Short problem: Update the lines below, from the first one through the line containing "pos(84,515)", inclusive, so that "thumbs-up icon" becomes "like button" and nothing else changes. Leave the pictures out of your answer.

——————

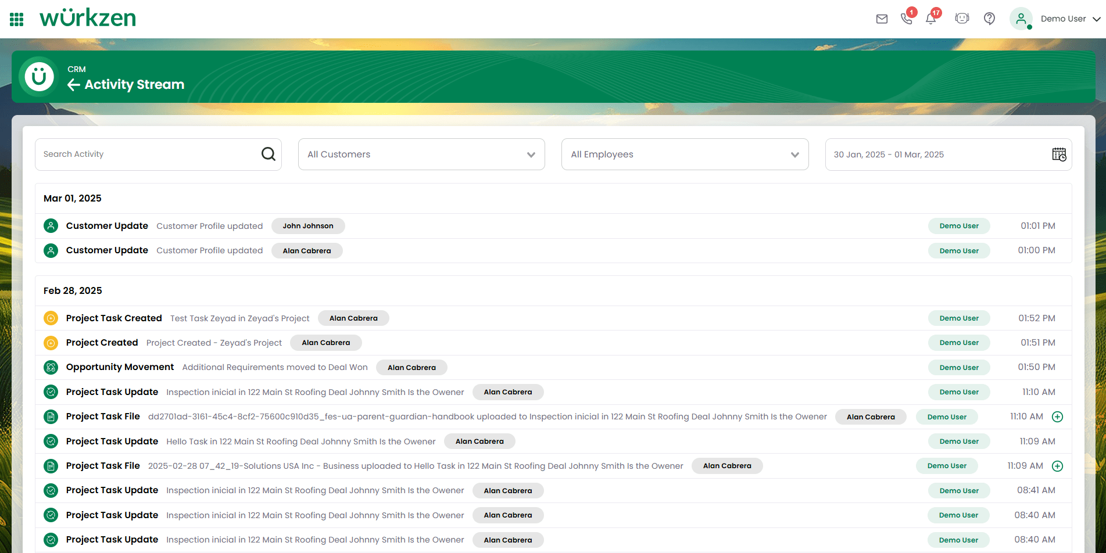Open the app grid launcher menu
The width and height of the screenshot is (1106, 553).
(17, 19)
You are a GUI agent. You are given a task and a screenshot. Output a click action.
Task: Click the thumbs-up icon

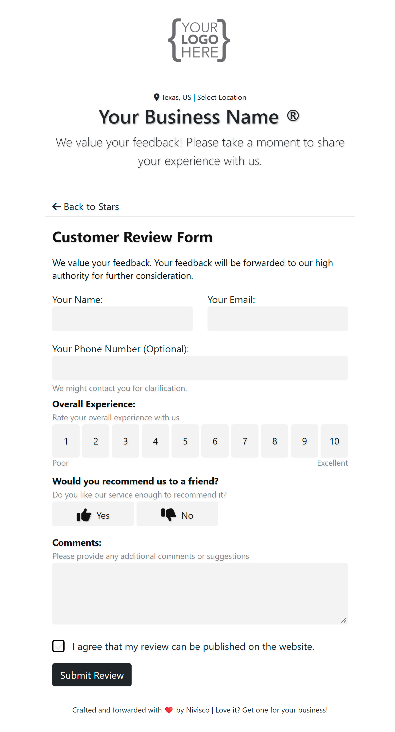pos(84,515)
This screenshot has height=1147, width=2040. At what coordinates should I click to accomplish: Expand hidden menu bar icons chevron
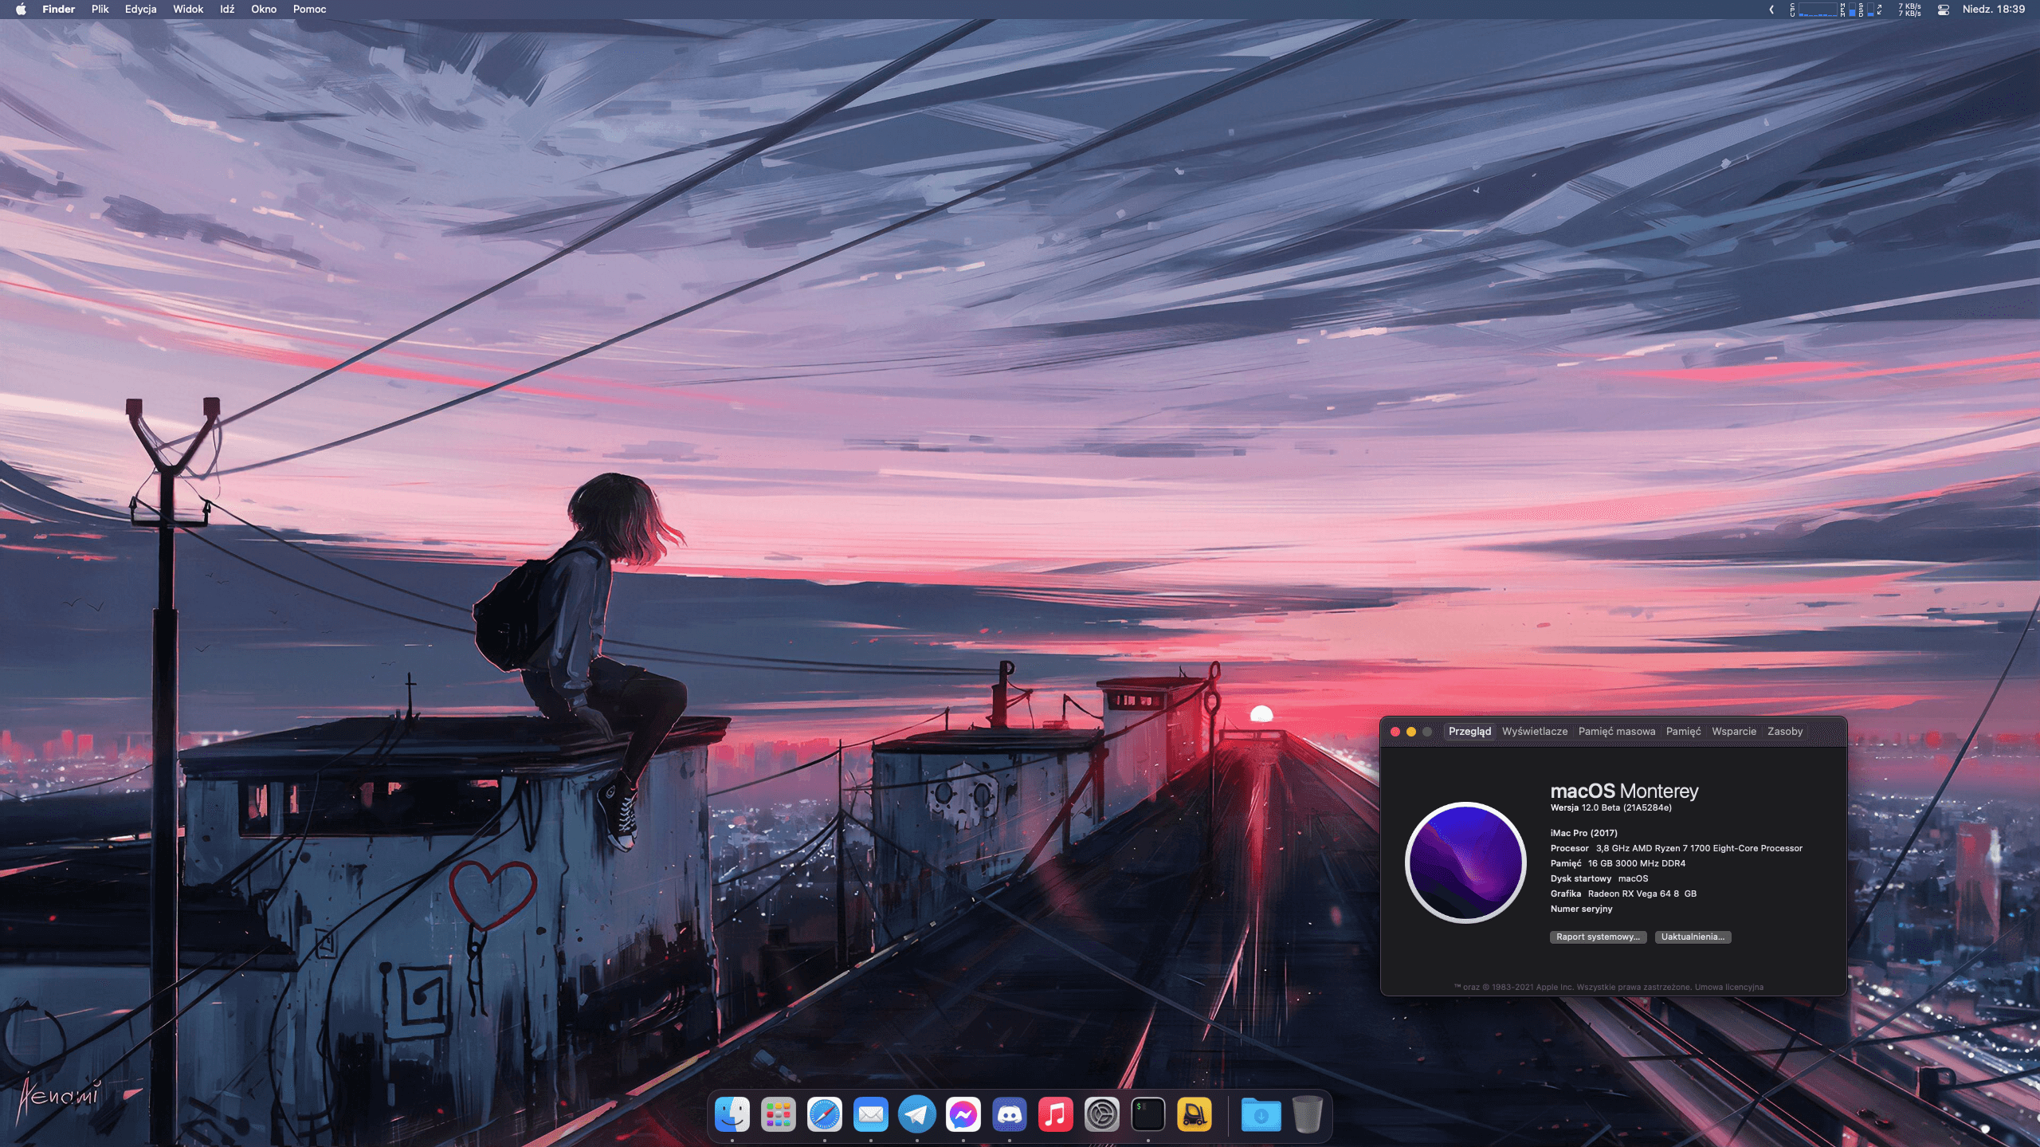pyautogui.click(x=1771, y=10)
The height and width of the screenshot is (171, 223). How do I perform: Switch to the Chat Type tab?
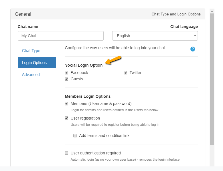(x=31, y=51)
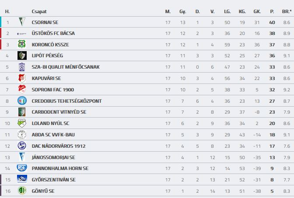The image size is (294, 198).
Task: Click the BR.* column header
Action: coord(286,11)
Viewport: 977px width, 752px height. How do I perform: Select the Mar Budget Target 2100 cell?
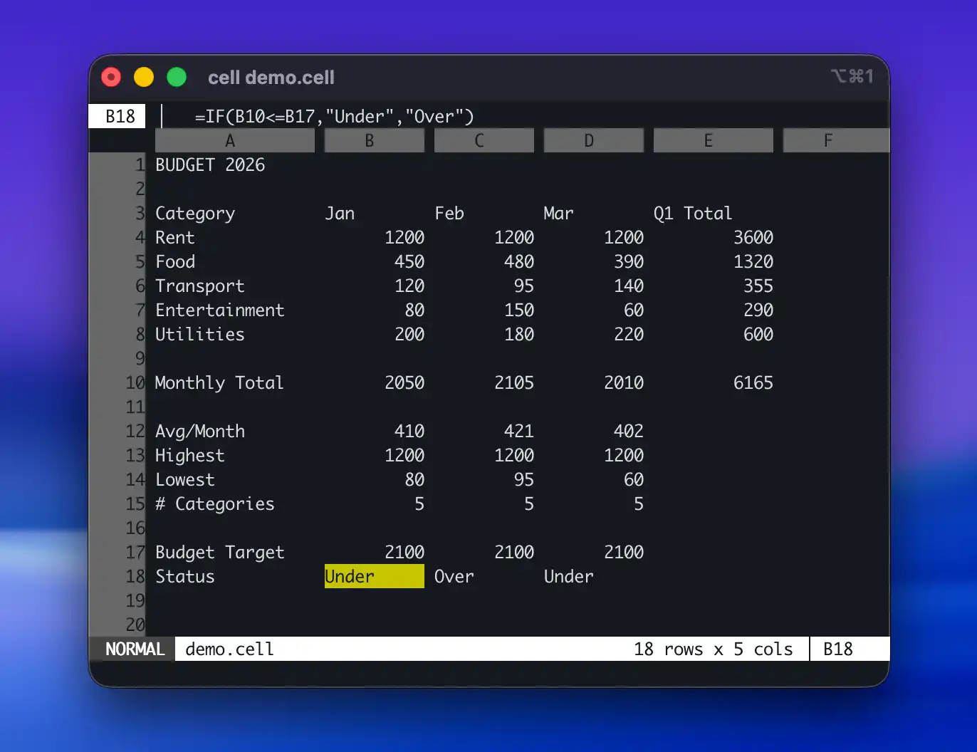coord(623,553)
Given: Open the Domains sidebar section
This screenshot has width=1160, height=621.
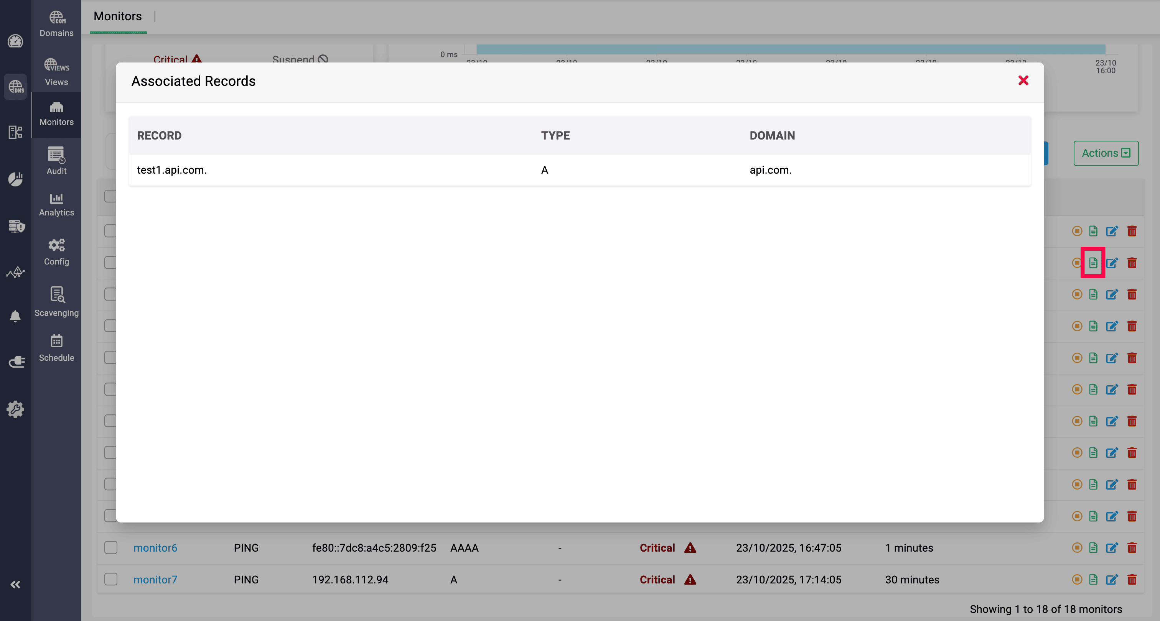Looking at the screenshot, I should [56, 24].
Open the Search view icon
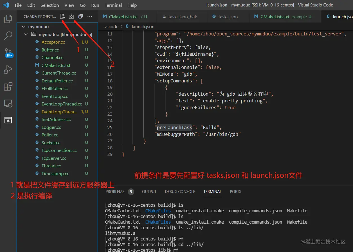The width and height of the screenshot is (353, 252). [x=8, y=35]

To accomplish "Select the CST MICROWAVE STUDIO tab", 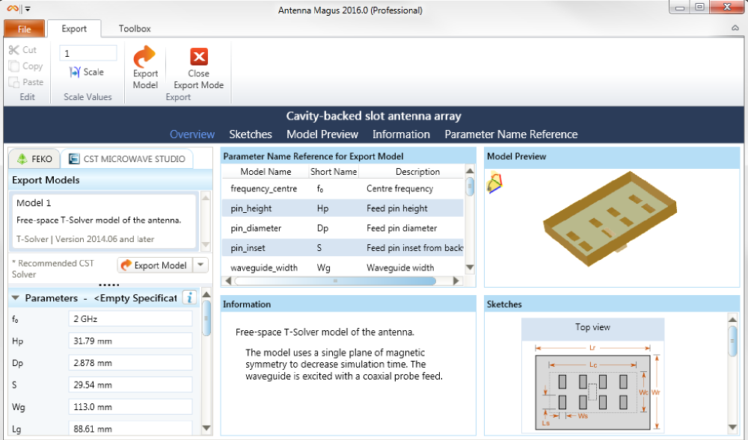I will tap(127, 158).
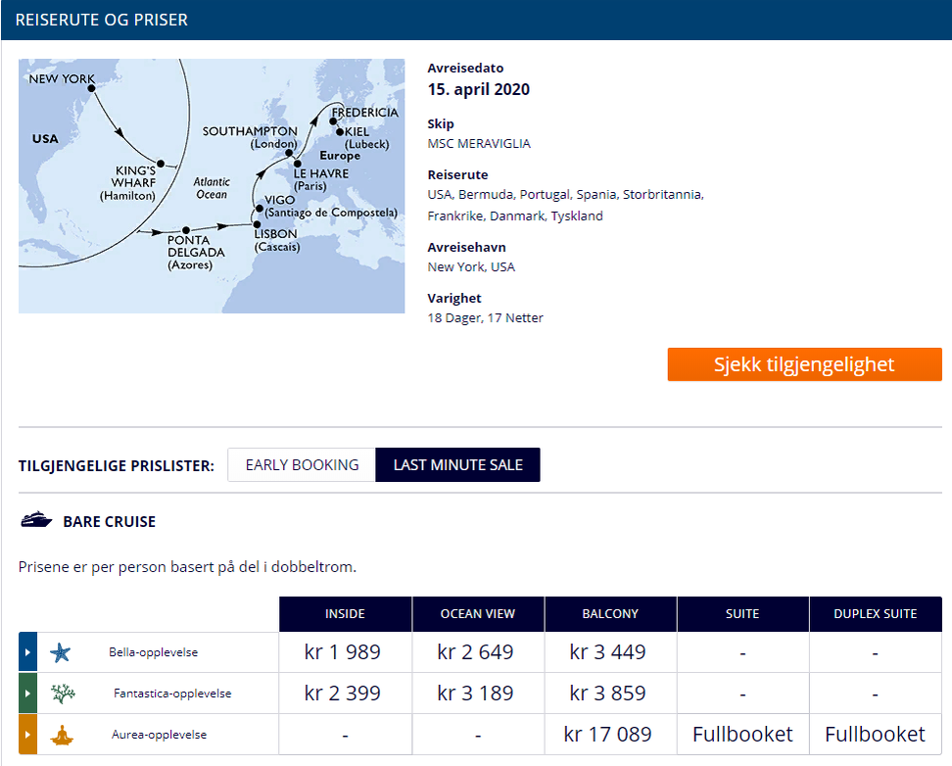952x766 pixels.
Task: Click the Fullbooket cell under Suite
Action: tap(742, 734)
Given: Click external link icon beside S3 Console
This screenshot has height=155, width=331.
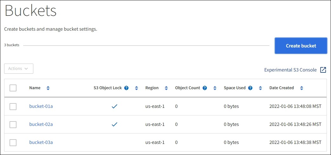Looking at the screenshot, I should pos(323,70).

——————

The completed task:
Open the app grid launcher menu
The width and height of the screenshot is (1106, 553).
(17, 19)
You are a GUI agent. You are given a task and a screenshot. Output a click action.
Task: Click the like button

pos(84,515)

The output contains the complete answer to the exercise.